Exercise details:
Working from the entries below, tally each line that holds "editor". Give the tally and nothing else.

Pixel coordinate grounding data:
Content starts

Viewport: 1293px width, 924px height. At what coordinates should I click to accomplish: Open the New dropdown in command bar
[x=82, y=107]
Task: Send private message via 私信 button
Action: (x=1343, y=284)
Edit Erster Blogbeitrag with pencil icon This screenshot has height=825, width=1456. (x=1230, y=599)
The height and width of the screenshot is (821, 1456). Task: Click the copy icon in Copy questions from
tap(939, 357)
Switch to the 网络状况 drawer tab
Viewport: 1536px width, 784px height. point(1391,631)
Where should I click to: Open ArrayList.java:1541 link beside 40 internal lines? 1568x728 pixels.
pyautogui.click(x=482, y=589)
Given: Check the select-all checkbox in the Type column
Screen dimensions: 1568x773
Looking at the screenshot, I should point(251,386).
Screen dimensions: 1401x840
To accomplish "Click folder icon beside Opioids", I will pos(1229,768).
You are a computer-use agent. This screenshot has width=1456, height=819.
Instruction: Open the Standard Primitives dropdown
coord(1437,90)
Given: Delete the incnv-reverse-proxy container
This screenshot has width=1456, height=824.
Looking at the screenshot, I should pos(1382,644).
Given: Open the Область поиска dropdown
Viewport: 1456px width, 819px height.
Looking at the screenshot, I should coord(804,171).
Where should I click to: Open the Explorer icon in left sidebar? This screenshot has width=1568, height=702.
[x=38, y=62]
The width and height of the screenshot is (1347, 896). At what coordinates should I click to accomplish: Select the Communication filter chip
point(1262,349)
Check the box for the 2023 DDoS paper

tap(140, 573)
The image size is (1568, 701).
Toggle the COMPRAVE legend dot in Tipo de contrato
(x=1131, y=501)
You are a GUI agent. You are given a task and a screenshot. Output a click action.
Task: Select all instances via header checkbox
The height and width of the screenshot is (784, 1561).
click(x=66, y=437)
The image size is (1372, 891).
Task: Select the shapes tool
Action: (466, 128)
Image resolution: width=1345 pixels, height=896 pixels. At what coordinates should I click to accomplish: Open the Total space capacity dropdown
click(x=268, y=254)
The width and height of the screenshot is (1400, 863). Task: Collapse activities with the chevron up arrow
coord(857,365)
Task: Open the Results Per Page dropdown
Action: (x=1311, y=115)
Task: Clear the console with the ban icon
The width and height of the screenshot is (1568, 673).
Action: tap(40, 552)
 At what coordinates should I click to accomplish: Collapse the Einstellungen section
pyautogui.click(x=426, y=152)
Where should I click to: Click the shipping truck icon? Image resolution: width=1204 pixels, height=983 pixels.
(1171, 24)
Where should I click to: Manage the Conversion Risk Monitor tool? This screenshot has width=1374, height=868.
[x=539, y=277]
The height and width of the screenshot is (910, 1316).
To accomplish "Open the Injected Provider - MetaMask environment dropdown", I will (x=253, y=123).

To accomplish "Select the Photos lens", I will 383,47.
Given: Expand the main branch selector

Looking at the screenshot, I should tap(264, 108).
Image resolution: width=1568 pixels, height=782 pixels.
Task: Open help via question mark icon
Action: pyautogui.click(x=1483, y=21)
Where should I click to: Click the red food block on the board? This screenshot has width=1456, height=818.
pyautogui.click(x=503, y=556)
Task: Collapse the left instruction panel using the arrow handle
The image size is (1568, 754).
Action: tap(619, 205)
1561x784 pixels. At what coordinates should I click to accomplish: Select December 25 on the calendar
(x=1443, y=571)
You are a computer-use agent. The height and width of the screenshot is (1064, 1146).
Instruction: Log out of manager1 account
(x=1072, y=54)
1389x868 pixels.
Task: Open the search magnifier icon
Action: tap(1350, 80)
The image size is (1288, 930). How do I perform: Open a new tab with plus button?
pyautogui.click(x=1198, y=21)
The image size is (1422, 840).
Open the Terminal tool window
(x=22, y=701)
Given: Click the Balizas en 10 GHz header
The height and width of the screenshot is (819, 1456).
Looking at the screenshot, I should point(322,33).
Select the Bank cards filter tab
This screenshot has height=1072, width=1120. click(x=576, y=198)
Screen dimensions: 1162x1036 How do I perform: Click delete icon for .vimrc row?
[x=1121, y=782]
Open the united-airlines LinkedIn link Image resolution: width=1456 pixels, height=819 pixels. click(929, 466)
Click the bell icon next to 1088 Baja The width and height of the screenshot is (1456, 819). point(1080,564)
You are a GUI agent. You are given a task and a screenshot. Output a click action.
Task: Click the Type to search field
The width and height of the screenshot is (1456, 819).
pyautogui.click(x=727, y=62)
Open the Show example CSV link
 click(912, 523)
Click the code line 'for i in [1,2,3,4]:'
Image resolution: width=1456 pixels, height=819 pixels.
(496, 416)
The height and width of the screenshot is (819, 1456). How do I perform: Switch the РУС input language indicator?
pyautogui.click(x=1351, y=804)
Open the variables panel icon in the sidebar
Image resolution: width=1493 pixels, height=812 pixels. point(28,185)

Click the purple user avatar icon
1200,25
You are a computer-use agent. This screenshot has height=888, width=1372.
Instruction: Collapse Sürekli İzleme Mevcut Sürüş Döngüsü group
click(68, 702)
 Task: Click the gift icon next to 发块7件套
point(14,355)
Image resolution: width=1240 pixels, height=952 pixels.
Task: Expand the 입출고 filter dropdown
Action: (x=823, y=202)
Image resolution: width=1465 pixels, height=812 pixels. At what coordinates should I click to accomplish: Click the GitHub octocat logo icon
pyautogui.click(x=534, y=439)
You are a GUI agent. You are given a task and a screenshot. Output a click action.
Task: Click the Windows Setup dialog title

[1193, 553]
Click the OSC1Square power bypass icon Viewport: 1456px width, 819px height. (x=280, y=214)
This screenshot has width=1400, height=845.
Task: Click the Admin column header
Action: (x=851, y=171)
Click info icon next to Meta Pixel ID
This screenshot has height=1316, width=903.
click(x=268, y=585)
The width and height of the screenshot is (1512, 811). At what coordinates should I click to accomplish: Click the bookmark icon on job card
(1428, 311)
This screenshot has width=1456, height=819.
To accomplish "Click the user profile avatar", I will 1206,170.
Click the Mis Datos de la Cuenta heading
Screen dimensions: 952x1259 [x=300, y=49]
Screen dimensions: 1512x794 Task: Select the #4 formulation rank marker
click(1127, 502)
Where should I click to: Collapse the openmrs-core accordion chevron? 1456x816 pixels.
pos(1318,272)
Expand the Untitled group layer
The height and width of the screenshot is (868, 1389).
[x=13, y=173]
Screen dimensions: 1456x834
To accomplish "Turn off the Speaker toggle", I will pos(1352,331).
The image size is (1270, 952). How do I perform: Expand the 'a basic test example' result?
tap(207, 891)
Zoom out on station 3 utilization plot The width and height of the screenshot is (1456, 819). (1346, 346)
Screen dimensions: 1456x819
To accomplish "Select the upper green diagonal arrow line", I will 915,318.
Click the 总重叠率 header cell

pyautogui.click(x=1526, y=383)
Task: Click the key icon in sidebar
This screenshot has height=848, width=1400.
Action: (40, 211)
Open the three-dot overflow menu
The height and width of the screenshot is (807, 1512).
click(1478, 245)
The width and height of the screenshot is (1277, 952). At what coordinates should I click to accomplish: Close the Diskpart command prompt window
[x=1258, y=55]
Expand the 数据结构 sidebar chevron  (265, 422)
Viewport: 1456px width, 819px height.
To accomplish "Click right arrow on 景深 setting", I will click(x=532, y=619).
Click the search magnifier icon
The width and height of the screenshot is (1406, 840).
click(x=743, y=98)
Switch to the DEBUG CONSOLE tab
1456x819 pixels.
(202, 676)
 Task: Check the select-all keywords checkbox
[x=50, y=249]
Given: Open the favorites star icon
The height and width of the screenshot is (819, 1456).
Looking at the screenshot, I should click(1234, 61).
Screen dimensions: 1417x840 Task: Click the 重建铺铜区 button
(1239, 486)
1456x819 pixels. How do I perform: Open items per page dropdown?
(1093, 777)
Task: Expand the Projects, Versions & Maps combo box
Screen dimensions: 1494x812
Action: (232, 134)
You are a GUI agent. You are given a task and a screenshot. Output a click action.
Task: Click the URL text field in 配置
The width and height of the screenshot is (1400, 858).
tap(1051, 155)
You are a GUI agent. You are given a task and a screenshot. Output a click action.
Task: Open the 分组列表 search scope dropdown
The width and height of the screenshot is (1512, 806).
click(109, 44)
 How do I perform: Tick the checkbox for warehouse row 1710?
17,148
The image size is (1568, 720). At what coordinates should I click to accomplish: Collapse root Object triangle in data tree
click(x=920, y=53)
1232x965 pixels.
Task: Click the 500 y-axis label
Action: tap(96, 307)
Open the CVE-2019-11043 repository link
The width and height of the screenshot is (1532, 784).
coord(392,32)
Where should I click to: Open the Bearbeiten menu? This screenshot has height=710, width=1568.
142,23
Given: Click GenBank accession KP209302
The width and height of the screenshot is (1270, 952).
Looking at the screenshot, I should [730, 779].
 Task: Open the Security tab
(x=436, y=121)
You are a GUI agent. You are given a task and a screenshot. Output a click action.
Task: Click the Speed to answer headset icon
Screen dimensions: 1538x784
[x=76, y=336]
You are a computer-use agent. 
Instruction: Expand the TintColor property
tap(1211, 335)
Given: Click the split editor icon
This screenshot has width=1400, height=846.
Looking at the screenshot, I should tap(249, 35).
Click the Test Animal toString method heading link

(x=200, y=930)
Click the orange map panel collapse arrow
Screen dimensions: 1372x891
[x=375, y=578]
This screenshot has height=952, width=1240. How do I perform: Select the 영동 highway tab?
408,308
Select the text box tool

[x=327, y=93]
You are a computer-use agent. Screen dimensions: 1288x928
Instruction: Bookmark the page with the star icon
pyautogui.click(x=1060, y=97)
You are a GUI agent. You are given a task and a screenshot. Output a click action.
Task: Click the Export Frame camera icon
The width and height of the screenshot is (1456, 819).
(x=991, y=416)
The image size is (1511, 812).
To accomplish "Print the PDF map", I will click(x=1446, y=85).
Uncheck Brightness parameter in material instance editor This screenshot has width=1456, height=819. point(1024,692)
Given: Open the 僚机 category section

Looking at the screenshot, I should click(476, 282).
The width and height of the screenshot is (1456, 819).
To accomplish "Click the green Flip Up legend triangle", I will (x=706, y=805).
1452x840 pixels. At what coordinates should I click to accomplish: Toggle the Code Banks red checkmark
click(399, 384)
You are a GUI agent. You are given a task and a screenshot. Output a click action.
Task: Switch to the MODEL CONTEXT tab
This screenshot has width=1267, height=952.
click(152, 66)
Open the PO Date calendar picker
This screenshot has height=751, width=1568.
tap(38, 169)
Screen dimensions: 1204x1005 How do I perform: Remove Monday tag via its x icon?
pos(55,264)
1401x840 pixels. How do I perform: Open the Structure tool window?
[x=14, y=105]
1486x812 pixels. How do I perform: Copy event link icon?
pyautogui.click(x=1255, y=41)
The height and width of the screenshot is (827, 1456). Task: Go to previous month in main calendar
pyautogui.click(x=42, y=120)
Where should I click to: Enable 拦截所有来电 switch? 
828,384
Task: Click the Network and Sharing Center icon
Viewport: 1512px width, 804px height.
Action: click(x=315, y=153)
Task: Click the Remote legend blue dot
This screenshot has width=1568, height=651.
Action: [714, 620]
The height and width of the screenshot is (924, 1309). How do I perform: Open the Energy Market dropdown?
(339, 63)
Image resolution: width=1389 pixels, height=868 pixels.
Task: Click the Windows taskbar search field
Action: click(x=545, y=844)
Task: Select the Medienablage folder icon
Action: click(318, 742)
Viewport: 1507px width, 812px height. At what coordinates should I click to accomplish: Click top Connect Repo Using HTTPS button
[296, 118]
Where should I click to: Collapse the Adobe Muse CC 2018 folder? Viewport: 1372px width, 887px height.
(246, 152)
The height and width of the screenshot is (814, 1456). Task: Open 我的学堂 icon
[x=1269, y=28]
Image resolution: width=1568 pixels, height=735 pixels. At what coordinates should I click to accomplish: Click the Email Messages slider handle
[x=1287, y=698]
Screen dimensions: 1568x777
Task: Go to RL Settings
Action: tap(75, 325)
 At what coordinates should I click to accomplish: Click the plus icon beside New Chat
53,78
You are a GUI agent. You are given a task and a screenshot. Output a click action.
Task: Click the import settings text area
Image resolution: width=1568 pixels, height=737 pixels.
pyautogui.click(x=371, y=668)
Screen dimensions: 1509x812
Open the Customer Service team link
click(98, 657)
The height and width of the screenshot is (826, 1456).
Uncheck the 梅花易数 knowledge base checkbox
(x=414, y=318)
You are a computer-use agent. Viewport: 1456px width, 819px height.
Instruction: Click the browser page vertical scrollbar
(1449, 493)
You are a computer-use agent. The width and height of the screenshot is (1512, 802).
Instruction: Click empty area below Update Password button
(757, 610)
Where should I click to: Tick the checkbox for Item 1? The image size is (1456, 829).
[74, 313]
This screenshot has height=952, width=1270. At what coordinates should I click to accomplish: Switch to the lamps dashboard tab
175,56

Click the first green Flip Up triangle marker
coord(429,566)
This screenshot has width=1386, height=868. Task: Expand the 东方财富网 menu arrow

Content ends

Answer space:
2